Among the lines below, tally those that contain "each" and respond with the total only.

MATERIAL FOR THIS EXERCISE:

____________

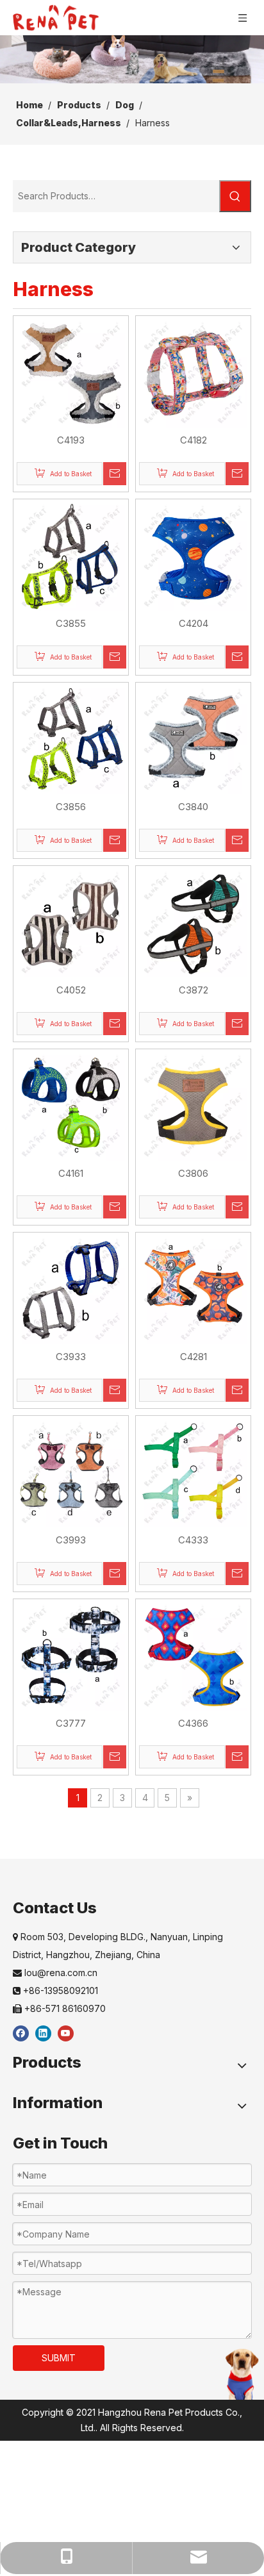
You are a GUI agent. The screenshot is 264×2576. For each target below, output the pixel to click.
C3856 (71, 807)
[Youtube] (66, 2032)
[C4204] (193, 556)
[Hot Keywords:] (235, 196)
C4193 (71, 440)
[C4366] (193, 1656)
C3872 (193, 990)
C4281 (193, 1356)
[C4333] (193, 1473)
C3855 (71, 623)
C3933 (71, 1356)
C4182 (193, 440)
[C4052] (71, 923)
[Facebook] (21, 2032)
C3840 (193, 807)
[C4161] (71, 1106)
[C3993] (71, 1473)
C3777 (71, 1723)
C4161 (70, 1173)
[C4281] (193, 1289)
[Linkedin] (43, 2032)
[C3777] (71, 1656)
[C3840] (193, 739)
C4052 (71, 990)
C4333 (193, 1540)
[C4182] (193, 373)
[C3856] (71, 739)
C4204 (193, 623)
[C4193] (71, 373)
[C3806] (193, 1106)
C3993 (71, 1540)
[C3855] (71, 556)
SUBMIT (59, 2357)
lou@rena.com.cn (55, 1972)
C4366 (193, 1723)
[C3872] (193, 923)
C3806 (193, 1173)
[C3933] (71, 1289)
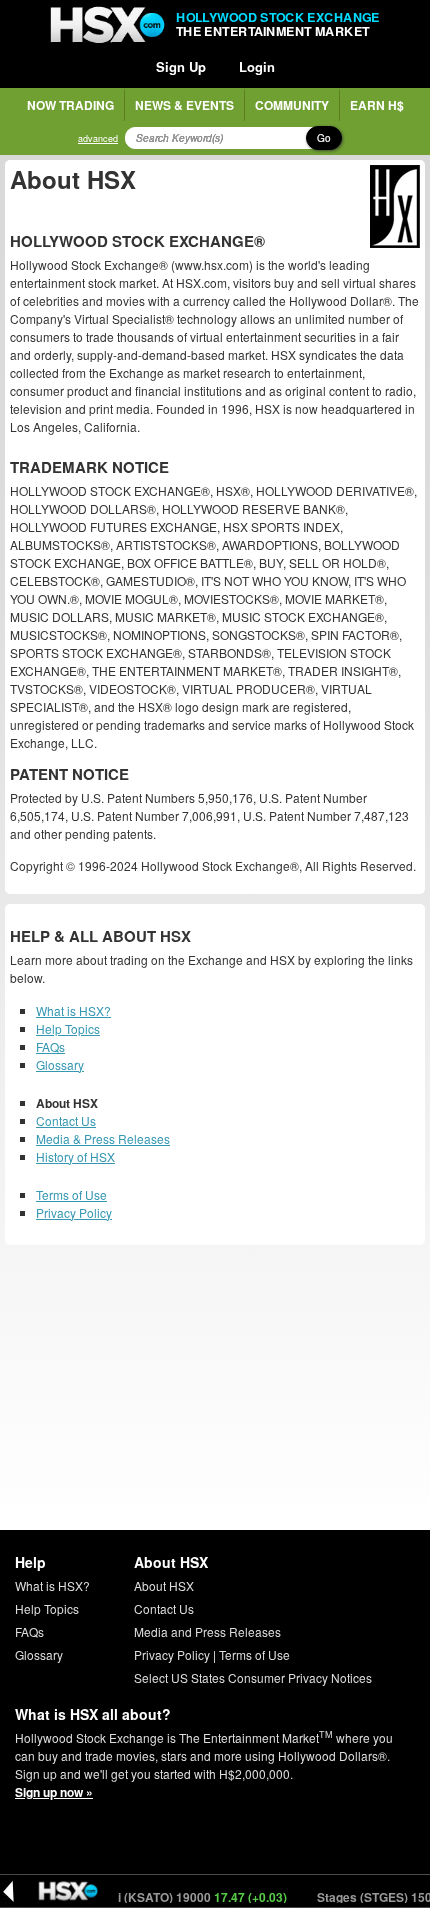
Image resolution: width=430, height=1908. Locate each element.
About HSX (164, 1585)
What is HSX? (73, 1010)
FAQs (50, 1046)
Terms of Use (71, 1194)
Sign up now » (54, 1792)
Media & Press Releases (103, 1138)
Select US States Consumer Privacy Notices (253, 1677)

____________

WORKED SOLUTION:
2